Mapping the Levels of Soil Salination and Alkalization by Integrating Machining Learning Methods and Soil-Forming Factors

Abstract

Accurate updating of soil salination and alkalization maps based on remote sensing images and machining learning methods plays an essential role in food security, biodiversity, and desertification. However, there is still a lack of research on using machine learning, especially one-dimensional convolutional neural networks (CNN)s, and soil-forming factors to classify the salinization and alkalization degree. As a case study, the study estimated the soil salination and alkalization by Random forests (RF) and CNN based on the 88 observations and 16 environmental covariates in Da’an city, China.
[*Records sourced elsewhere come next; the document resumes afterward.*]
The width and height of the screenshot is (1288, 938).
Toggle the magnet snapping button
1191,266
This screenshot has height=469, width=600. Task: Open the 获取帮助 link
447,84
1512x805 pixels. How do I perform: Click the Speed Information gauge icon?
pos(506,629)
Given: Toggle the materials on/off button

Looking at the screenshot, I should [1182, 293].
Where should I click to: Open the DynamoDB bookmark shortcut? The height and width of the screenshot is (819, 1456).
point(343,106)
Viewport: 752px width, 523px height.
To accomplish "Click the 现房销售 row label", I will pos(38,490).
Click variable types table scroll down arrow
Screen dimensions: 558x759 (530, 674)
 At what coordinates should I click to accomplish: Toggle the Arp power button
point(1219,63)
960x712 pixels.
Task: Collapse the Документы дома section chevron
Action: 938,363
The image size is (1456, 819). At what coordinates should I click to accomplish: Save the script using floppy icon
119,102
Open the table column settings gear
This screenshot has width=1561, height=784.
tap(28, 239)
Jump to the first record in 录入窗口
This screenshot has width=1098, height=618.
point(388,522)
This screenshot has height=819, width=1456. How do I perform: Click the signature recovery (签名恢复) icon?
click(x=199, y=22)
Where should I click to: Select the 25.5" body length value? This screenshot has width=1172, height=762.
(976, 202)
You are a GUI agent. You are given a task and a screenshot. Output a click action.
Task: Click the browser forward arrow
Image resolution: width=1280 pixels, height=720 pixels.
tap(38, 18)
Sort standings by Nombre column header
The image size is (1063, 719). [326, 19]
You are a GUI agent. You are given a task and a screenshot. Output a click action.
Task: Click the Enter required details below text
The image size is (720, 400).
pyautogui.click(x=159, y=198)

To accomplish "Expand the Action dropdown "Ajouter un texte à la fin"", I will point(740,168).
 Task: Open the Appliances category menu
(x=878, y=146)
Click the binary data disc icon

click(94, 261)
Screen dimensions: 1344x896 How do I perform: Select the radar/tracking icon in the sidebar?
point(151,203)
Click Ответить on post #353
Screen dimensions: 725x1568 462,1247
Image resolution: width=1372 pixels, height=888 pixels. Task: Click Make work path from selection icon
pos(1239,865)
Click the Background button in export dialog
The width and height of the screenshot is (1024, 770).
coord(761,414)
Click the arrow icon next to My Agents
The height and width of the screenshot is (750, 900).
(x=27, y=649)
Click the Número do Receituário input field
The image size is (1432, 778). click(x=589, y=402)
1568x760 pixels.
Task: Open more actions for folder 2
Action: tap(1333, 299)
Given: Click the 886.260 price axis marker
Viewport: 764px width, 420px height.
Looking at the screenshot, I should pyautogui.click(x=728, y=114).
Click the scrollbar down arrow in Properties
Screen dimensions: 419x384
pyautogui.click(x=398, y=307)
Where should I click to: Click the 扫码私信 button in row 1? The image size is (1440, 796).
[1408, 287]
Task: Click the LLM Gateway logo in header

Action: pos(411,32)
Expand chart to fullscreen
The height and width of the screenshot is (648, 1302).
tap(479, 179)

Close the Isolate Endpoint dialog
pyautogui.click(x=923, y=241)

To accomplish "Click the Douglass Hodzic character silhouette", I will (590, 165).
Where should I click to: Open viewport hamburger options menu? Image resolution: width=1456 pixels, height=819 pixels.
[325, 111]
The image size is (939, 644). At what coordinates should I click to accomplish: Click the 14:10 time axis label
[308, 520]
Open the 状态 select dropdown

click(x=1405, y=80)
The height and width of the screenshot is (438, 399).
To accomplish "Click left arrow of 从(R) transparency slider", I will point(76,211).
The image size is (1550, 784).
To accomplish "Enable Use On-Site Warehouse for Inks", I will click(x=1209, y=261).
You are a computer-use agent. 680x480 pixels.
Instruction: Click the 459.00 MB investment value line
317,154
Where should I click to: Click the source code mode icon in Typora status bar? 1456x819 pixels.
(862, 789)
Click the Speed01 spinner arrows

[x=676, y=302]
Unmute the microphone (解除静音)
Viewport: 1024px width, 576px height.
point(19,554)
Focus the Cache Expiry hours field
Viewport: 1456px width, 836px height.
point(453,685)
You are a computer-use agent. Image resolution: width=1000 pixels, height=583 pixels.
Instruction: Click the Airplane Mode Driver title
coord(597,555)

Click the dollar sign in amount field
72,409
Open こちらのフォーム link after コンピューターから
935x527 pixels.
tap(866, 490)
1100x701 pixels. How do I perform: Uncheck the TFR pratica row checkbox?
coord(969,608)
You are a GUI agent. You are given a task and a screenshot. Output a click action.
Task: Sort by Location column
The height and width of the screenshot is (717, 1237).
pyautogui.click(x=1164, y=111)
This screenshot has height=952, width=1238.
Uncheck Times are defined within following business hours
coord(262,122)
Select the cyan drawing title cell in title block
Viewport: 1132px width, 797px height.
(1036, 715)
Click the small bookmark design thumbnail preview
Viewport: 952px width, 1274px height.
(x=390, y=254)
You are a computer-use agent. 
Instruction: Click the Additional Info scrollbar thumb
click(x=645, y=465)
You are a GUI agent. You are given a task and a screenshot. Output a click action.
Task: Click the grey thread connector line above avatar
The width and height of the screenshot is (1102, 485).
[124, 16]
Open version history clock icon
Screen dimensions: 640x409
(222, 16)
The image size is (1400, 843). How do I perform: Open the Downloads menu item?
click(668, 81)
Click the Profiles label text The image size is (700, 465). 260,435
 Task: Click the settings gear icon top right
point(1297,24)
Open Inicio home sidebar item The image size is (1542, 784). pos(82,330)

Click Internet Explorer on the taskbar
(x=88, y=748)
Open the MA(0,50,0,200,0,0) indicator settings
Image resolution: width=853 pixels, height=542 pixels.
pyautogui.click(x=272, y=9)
The results show that: the RF model (accuracy = 0.67, precision = 0.67 for soil salination) with the synthetic minority oversampling technique performed better than CNN. Salinity and vegetation spectral indexes played the most crucial roles in soil salinization and alkalinization estimation in Songnen Plain. The spatial distribution derived from the RF model shows that from the 1980s to 2021, soil salinization and alkalization areas increased at an annual rate of 1.40% and 0.86%, respectively, and the size of very high salinization and alkalization was expanding. The degree and change rate of soil salinization and alkalization under various land-use types followed mash > salinate soil > grassland > dry land and forest. This study provides a reference for rapid mapping, evaluating, and managing soil salinization and alkalization in arid areas.